GIVEN DATA ▸
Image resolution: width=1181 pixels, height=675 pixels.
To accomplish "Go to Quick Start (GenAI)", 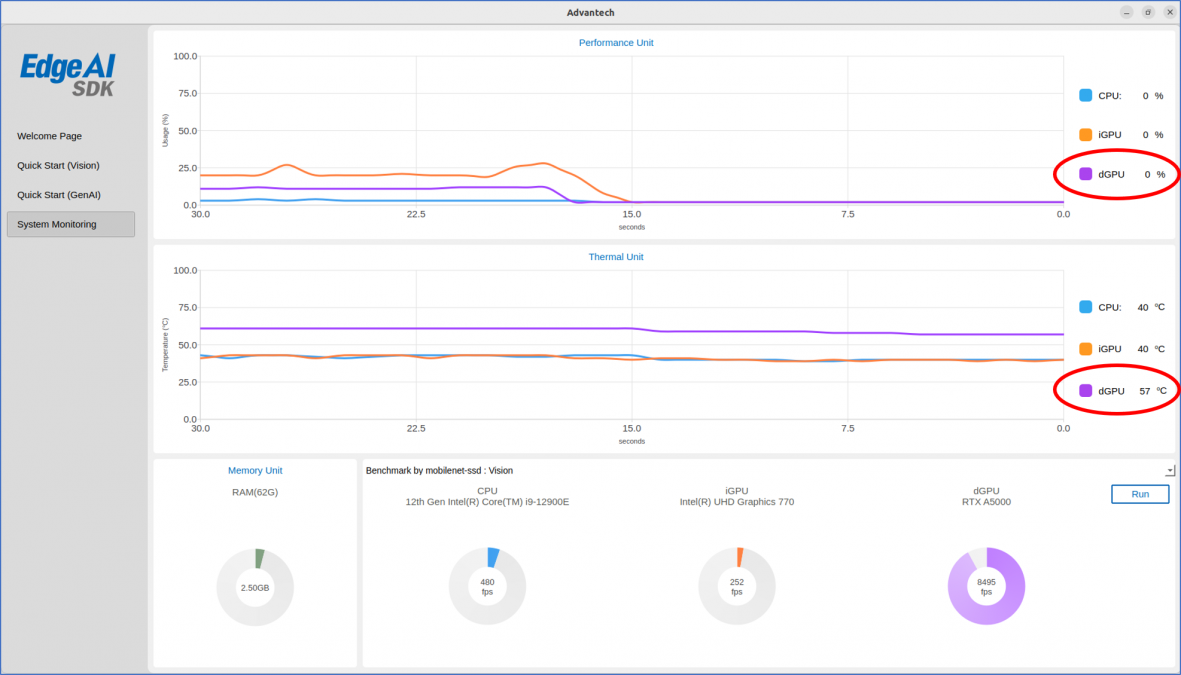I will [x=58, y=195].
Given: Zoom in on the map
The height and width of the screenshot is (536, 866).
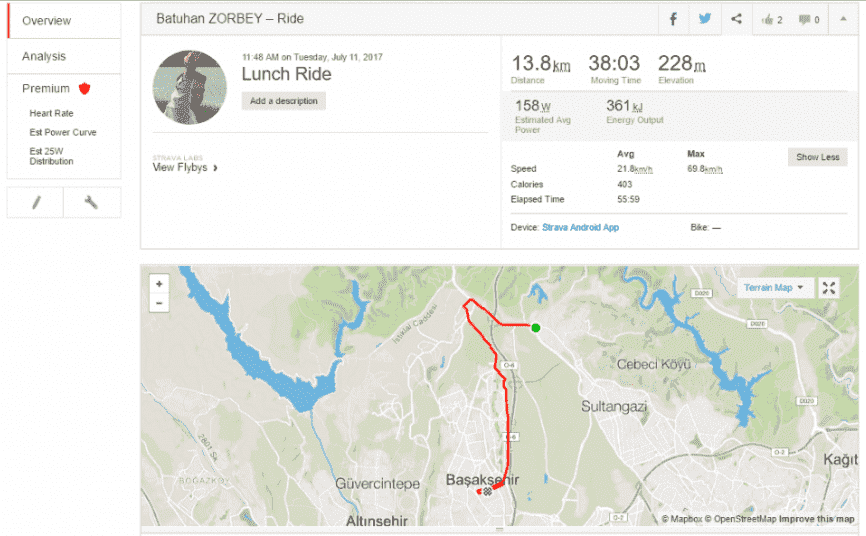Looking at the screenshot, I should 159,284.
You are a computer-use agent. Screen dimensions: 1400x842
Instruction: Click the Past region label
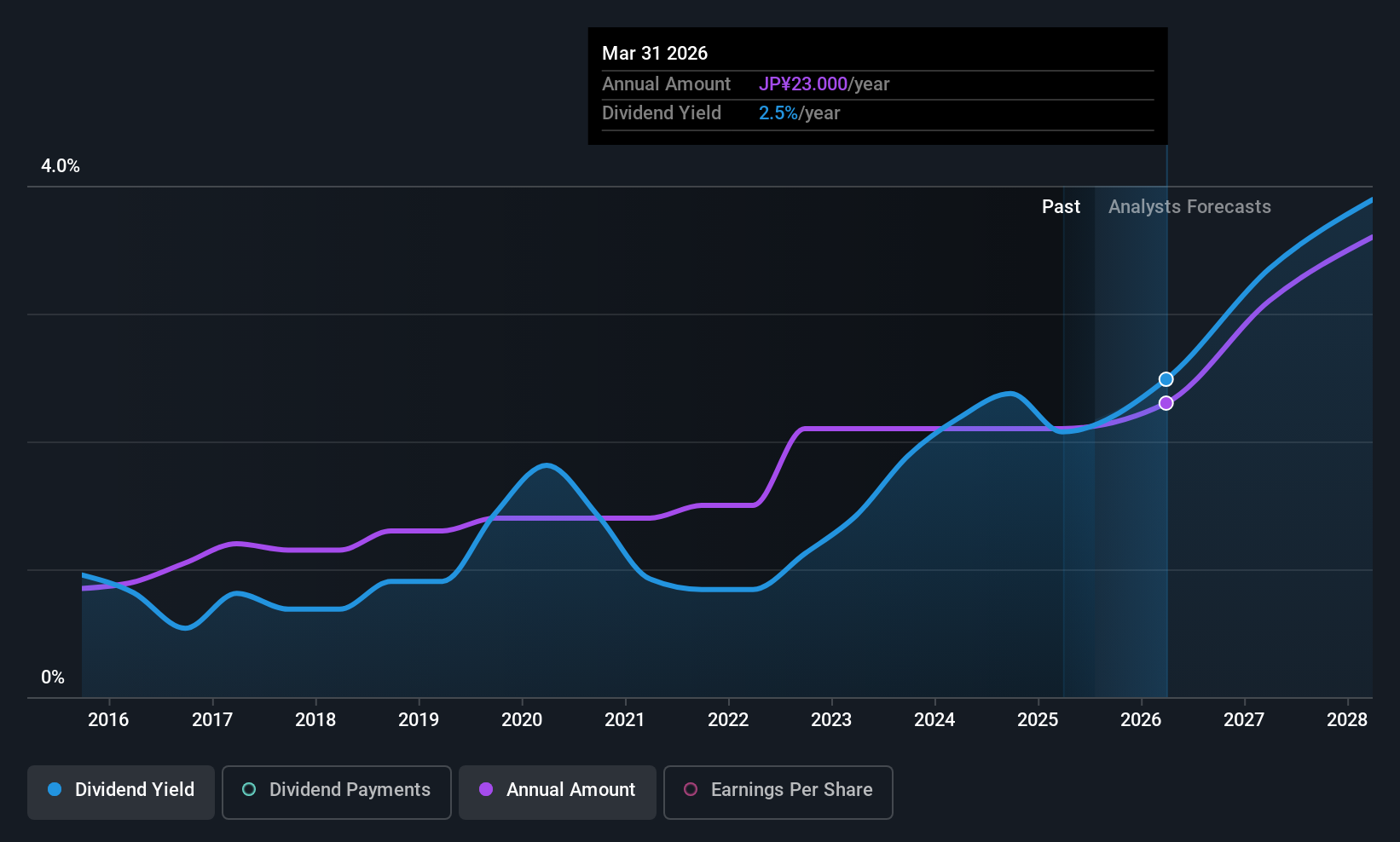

EXERCISE BRIEF ▸ Transcribe exactly the lines from the one containing "The height and" through the last line of the records above, and nothing else. Leave out the pictures.

RESPONSE ▸
The height and width of the screenshot is (536, 866).
Looking at the screenshot, I should 159,284.
You are a computer-use agent. Screen dimensions: 1400x842
Instruction: Click the Past region label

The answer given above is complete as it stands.